À ceux qui veulent maintenir ce statu quo idéalisé, s’oppose la gauche de la contestation qui attribue tous les maux du monde au capitalisme et à la société de consommation et qui voudrait à la fois la décroissance et le retour à l’originelle pureté de l’homme, conciliant les deux tendances adolescentes du conservatisme et de la révolution. Aussi, en France : « Toute tentative de progrès se heurte systématiquement à la double opposition de ceux qui s’accrochent au passé et de ceux qui réclament au contraire une complexe table rase. »

Pour devenir adultes les adolescents doivent explorer le monde et prendre des risques. Les parents doivent empêcher que ces risques ne soient inconsidérés et ne pas entraver pour autant l’expérimentation qui leur permettra d’acquérir les compétences qui leur seront utiles dans le monde de demain. Mais les parents n’y parviennent pas toujours. Soit des parents ne voient pas les conséquences des risques pris par leurs adolescents, soit, à l’inverse, ils entravent leur expérimentation. Dans les deux cas, les adolescents peuvent être amenés à prendre des risques excessifs. De même, les élus politiques français sont-ils amenés à convaincre les Français de tester des capacités nouvelles qui sont autant d’errements politiques irresponsables, tels que « diminuer la durée du travail pour créer de la croissance, augmenter les dépenses publiques quand leur surpoids est devenu notre croix collective, ou emprunter plus massivement pour guérir un pays malade de ses dettes ».

Pourtant, en dépit de tout ce qui vient d’être dit, tous les espoirs sont permis à la France, si elle est bien l’adolescente que décrivent les auteurs : « Lorsque nous aurons surmonté nos habitudes et nos atavismes, lorsque nous serons parvenus surtout à nous défaire de l’idéologie nécrosante du tout-État pour accepter de donner leur chance aux individus et à l’ordre qu’ils font naître, par leurs actions, alors nous inaugurerons une ère nouvelle de liberté, la seule capable d’offrir aux citoyens la pleine maîtrise de leur destin. »

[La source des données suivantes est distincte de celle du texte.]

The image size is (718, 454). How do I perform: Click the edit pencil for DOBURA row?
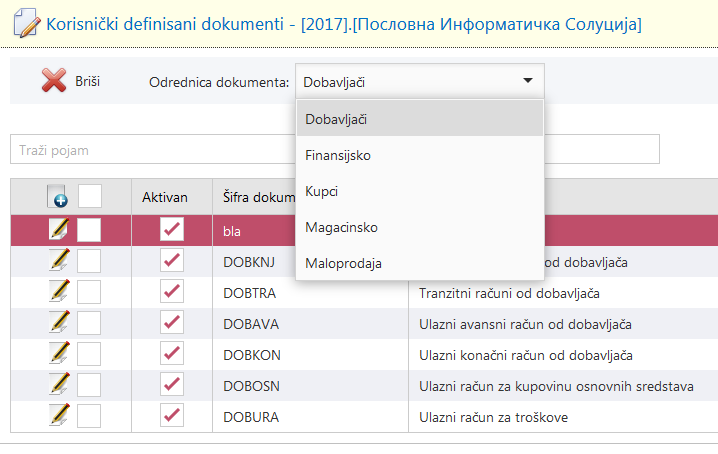click(x=59, y=415)
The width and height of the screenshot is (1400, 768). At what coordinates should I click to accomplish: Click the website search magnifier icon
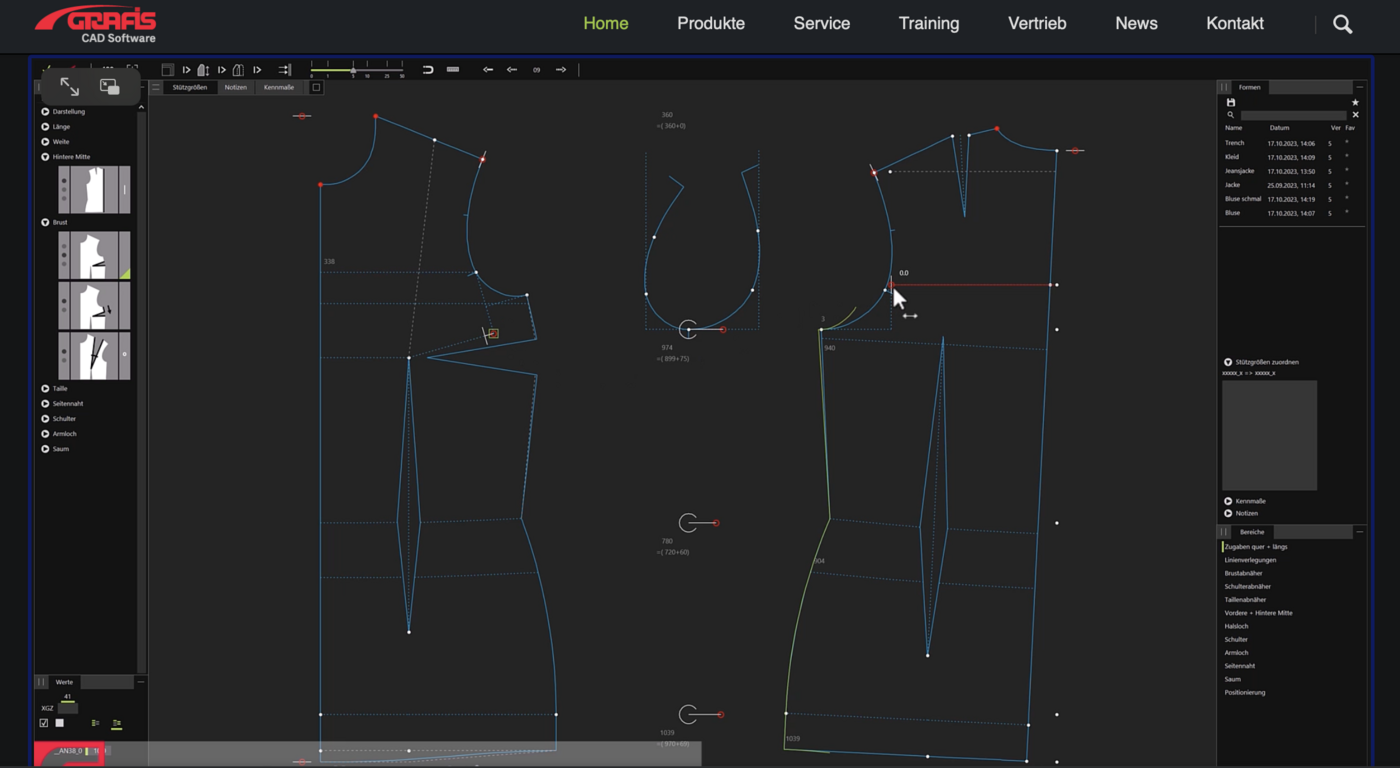click(1342, 25)
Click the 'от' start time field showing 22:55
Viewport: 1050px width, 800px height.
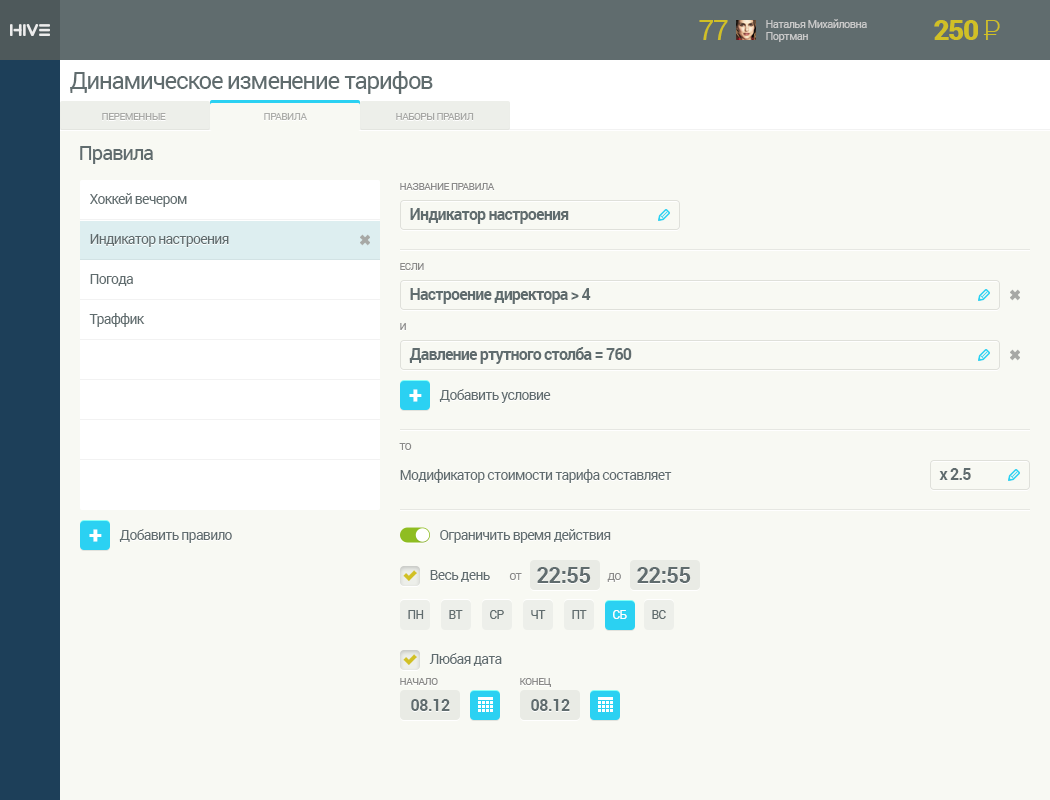click(x=564, y=575)
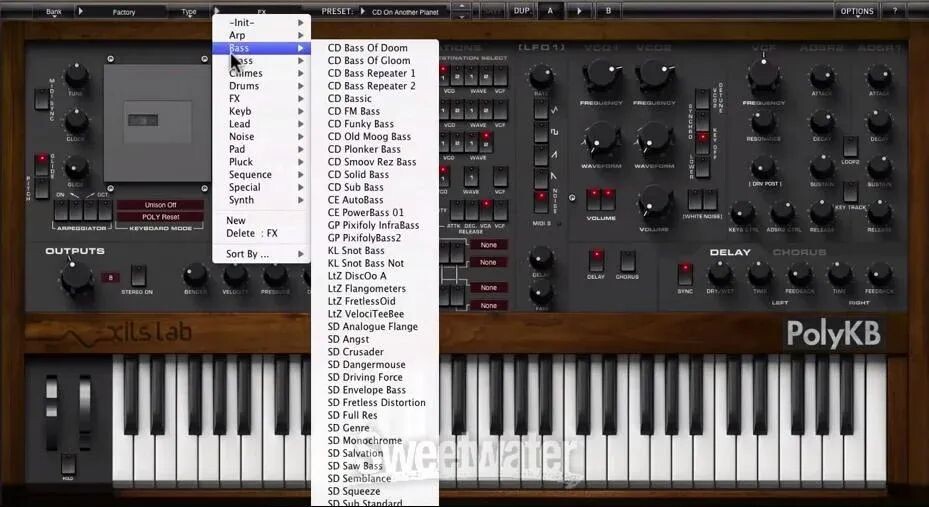Select the Delay Dry/Wet knob

tap(720, 273)

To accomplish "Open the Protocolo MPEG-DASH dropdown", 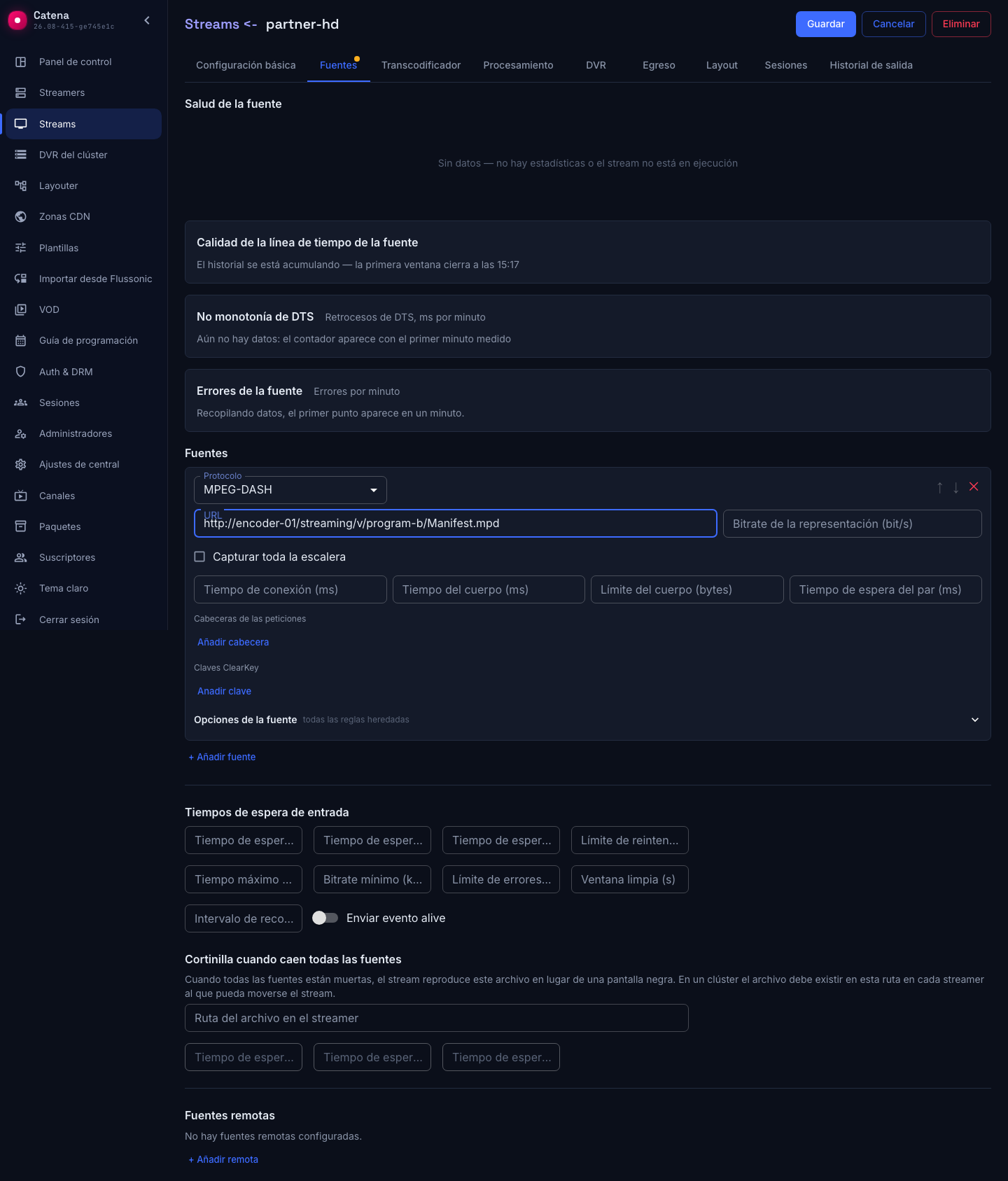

Au préalable, pour cela, il faudra que les Français s’attellent à un travail d’introspection, d’analyse et de thérapie, en étant sincères, en rompant avec le court-termisme, en s’ouvrant au monde et aux autres, en retrouvant le goût de l’effort, en renouant avec la volonté farouche de travailler, d’inventer et de produire, en redevenant libres, réellement : « La liberté réelle, c’est celle qui place l’homme et ses forces créatives au cœur de tout projet de société. Et il est fallacieux de croire que cette libération des individus pourrait aboutir à une anarchie quelconque, synonyme de désordre et de malheur, comme se plaisent à le répéter certains idéologues. Car c’est au contraire en poursuivant leurs intérêts personnels, altruistes comme égoïstes, que les individus libres concourent, sans en avoir conscience, à l’intérêt de tous et à un véritable ordre sociétal. »

Patrice Huerre, Mathieu Laine, La France adolescente – Et si on la laissait grandir?, JC Lattès, 2013, 264 pages.